Cephas pointed to states that have expanded Medicaid coverage for substance use disorder and mental health to a year after a woman gives birth. Minnesota and Oregon have also expanded Medicaid to provide reimbursement for doula care.
Doulas have been shown to reduce incidences of c-sections and negative birth experiences, according to the Mayo Clinic.
Naima Black, a community-based doula in North Philadelphia and program manager for the Maternity Care Coalition, testified in April that the kind of care she provides is part of the solution to reducing black maternal deaths.
“Women call me every day hoping for an experience that will honor and respect their autonomy in decision-making,” Black said, according to her prepared testimony. “Community-based doulas help women find their voice and their confidence and walk with them with respect.”
Black did, however, caution the lawmakers present to ensure that reimbursements for doula care allow these professionals to earn a living wage. Minnesota is considering increasing its rate.
In addition to providing certification and Medicaid reimbursements for doulas, Cephas said another possible legislative solution could include broadening the type of midwife that can be reimbursed for her services.
Cephas has met with colleagues including Mackenzie to discuss these and more ideas.
Beck, the doctor on the Maternal Mortality Review Committee, said it’s hard to say at the moment what exactly the state should do, since they don’t have all the data yet.

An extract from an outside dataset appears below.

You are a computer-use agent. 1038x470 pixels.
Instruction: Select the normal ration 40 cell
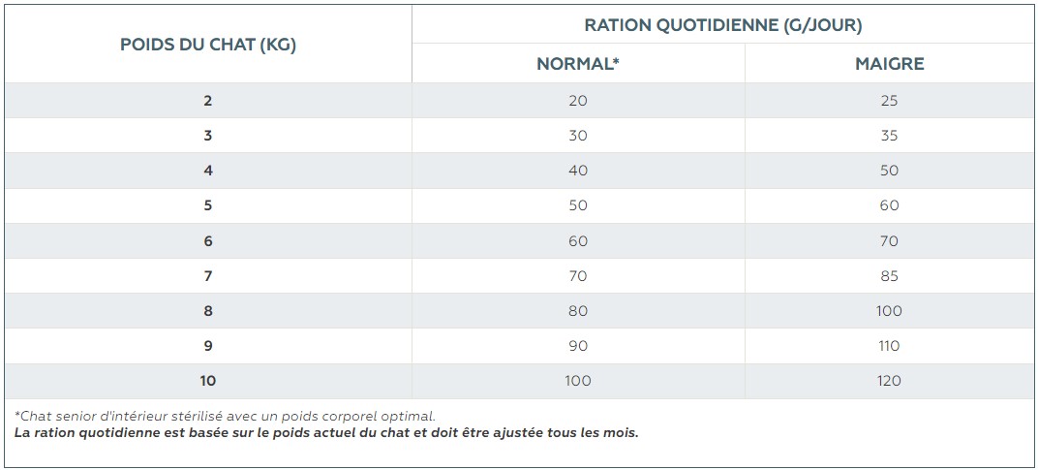coord(578,171)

But in the interim, she said all hospital systems should “develop standard protocols for evaluating and treating hypertension and hemorrhage,” and institute implicit bias training. More people should also “fight for all women’s rights to affordable contraception and abortion,” she said.
Another key piece is making sure that women get the kind of care they need. For low-risk pregnancies, that may mean access to a midwife or doula. For women at a higher risk, that could mean being referred to “institutions that are more comfortable dealing with potential medical complications.”